Everything Takes Time

Patricia Hemminger

Bees have to move very fast to stay still. 

— David Foster Wallace

A chipmunk, long tail erect, darts across
the cedar fence, a tightrope walker, 
acorn ballast bulging in her pouches.

Two fledglings deep in sedge and marigolds
test their wings, red breasts expand, feathers
spread apart then overlap again.

Light waves’ transcendent speed outstrips 
by far an asteroid’s velocity, guarantees 
these scenes emerge instantaneously. 

Like lovers clasped together, hidden atoms 
in the air hurtle past, surpass the speed 
of passenger planes, silver trails streak the sky.

Birdsong’s warbled waves emerge, rippling out
faster than a maglev train, porpoise-shaped, floating 
over rails, like yogis who appear to levitate.

Bees hover over hollyhock blossoms that proffer 
nectar on spikes as tall as harvest-ready rice,
beating their wings over two hundred times a second.

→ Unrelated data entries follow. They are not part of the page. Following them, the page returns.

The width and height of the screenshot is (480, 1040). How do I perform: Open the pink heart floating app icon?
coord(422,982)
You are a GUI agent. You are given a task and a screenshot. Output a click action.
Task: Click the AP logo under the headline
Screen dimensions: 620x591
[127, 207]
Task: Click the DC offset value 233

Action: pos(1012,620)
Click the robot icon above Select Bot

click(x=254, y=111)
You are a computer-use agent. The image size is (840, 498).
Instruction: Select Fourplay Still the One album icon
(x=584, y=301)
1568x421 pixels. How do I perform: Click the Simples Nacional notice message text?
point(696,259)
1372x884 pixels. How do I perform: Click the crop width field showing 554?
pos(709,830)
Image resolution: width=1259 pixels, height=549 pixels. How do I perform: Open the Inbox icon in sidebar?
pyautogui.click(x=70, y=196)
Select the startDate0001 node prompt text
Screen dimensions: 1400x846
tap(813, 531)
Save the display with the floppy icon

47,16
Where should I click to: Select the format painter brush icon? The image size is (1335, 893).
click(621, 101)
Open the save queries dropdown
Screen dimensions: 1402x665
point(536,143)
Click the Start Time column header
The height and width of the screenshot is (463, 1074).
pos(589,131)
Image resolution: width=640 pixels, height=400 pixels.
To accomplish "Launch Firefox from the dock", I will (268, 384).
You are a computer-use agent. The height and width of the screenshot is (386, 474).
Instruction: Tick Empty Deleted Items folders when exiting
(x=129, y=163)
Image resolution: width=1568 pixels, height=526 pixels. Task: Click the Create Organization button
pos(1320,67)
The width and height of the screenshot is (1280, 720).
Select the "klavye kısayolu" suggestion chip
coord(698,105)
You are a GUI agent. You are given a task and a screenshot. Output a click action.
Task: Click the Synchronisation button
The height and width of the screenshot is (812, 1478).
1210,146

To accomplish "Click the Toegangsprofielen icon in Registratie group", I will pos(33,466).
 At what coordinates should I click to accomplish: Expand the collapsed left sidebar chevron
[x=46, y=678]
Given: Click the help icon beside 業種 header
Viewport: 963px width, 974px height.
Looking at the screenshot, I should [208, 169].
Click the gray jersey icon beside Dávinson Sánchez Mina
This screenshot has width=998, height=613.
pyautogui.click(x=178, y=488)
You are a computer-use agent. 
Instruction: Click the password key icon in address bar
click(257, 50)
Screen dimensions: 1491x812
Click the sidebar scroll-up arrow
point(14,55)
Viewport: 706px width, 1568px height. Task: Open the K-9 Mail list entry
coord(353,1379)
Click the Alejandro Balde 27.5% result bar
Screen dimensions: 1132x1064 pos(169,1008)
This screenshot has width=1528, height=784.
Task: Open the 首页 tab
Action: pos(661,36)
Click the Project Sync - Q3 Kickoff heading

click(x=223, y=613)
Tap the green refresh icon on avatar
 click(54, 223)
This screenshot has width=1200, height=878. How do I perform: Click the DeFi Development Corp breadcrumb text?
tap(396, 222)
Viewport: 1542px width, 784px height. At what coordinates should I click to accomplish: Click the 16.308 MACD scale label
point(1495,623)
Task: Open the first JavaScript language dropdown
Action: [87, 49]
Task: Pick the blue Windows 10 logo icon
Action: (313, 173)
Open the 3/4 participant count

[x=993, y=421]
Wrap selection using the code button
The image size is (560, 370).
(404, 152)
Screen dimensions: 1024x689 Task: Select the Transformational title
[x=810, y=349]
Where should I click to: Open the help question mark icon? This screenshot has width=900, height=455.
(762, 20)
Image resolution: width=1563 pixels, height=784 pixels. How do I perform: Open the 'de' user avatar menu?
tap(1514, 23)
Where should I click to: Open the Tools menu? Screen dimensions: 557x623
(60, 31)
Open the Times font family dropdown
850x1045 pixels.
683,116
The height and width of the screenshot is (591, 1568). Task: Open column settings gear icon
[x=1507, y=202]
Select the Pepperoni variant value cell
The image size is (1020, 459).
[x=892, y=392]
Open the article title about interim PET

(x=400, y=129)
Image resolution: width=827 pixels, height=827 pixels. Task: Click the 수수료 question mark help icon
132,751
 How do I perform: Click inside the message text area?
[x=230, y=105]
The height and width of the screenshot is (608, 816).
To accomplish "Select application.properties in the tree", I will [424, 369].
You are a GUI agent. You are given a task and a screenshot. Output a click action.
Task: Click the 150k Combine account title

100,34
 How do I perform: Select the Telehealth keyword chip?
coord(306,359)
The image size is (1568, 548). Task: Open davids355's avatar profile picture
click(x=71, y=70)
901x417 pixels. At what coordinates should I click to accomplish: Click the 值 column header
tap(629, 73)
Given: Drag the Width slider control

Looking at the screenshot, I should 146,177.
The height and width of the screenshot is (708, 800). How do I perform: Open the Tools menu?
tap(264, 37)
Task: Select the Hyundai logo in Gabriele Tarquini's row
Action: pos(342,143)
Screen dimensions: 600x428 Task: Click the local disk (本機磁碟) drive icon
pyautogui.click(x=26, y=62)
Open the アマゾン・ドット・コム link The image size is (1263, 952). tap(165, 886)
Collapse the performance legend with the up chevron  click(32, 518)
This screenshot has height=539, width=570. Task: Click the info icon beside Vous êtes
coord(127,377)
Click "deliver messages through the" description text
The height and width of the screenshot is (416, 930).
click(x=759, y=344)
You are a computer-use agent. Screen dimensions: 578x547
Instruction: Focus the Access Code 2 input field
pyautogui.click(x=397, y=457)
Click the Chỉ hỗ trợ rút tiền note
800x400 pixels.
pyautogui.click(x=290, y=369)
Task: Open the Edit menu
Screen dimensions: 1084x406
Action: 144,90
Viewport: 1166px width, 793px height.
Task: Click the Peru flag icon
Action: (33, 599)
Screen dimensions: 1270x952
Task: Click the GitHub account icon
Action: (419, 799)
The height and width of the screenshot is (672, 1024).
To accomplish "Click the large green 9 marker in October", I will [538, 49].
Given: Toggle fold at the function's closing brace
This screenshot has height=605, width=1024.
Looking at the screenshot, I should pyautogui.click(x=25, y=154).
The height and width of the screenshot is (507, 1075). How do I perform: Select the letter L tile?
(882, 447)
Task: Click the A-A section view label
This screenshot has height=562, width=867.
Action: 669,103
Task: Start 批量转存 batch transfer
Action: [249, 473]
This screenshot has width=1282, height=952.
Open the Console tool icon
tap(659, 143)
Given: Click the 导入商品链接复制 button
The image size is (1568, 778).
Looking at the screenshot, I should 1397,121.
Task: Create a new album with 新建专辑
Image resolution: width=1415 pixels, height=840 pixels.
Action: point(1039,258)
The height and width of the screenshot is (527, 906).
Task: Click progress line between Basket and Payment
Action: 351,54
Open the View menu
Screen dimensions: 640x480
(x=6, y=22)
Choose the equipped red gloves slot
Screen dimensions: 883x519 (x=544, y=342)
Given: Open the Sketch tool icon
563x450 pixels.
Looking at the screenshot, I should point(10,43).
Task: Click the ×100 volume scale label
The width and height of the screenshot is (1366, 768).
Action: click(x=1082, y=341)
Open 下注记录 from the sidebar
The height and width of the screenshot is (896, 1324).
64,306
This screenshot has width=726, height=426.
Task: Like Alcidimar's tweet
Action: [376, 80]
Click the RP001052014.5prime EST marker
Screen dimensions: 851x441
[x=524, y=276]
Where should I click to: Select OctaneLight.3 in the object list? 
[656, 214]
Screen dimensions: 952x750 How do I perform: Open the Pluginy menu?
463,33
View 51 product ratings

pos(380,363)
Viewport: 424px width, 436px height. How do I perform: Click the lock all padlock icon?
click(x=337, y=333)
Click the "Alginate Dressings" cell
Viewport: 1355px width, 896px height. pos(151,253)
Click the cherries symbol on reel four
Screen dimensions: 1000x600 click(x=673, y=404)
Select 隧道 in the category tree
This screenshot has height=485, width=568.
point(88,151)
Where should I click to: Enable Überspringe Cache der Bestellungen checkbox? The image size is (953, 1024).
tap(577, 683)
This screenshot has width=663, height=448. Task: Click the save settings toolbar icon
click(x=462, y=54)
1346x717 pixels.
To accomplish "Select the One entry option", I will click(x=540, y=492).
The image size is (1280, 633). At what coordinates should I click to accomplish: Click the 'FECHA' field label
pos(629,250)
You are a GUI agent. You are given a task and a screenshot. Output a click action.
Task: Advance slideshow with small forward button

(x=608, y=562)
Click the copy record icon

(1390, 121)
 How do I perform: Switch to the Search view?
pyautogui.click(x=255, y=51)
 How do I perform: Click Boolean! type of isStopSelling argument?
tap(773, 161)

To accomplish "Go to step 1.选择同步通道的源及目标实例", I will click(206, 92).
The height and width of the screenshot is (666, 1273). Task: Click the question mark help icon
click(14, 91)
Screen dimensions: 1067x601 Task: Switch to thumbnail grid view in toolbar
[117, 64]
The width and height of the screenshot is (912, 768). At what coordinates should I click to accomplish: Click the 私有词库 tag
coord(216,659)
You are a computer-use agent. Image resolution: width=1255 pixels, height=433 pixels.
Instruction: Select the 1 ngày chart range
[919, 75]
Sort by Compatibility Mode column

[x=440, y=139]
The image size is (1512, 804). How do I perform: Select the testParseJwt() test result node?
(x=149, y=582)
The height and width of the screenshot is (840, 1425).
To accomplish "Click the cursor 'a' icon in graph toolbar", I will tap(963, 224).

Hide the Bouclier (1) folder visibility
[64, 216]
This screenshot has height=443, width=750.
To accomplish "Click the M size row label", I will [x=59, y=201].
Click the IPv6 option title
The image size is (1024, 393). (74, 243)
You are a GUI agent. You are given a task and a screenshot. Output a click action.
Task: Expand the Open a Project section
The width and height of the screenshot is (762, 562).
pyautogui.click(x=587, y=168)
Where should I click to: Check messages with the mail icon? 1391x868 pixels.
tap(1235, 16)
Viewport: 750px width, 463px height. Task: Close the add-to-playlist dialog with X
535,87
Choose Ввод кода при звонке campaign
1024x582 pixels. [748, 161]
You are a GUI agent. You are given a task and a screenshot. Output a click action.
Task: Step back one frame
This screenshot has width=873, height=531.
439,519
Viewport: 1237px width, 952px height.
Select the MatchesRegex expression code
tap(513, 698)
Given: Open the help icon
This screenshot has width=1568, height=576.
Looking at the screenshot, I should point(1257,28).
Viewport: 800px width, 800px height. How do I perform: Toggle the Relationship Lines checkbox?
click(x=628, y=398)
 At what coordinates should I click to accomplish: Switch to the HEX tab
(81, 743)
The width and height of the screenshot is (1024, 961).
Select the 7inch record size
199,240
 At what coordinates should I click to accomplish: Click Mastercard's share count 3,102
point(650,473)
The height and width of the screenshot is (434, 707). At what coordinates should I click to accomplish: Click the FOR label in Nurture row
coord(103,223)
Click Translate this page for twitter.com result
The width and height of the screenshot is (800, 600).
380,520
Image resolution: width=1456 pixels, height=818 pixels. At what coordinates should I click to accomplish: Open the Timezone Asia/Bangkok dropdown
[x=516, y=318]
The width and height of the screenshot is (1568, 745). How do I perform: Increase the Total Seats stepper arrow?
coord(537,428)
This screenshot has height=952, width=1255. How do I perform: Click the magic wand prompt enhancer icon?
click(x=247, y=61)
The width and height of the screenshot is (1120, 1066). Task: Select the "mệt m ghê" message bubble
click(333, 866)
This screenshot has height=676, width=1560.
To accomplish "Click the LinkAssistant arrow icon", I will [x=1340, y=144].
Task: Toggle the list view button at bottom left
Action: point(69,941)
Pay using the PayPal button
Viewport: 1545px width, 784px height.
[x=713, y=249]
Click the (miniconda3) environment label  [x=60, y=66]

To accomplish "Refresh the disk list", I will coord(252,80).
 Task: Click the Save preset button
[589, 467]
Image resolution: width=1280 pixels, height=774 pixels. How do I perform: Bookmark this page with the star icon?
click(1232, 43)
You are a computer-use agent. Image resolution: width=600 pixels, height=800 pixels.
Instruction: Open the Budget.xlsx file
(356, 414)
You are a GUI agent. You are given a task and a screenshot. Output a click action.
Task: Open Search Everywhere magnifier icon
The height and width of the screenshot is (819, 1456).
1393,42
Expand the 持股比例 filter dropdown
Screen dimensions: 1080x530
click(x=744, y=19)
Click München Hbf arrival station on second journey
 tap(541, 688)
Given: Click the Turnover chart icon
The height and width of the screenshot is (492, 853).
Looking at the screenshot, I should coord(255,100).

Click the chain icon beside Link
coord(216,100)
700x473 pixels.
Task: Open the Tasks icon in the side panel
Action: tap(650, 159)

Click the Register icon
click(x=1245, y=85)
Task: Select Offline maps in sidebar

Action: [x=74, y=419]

Why then, does it feel so still here 
in the garden waiting for you to emerge,
yellow daylilies opening to the sun?


The Science

The poem contrasts what appears to us as reality with the scientific reality: the speed of light, sound waves, and unseen atoms and molecules in air that allow us to see, hear and breathe. We do not see that bees’ wings as they hover over flowers are beating over 200 times a second. The emergence of light waves and sound waves create our reality. The poem describes how a woman experiences stillness waiting in her garden for her baby to be born and the scientific reality that everything is in fact in constant motion.


The Poet

Patricia Hemminger is a science and environmental writer and is currently executive producer of a documentary focused on green chemistry solutions to environmental pollution. She holds a PhD in chemistry and is a graduate of NYU’s Science, Health and Environmental Reporting Program (SHERP) and of Drew University’s MFA Poetry Program. Her poems have been published in Spillway, The Blue Nib, Tiny Seed Literary Journal, River Heron Review, Twyckenham Notes, and Streetlight Magazine, among others. Her chapbook What Do We Know of Time? is forthcoming from Finishing Line Press in October 2022.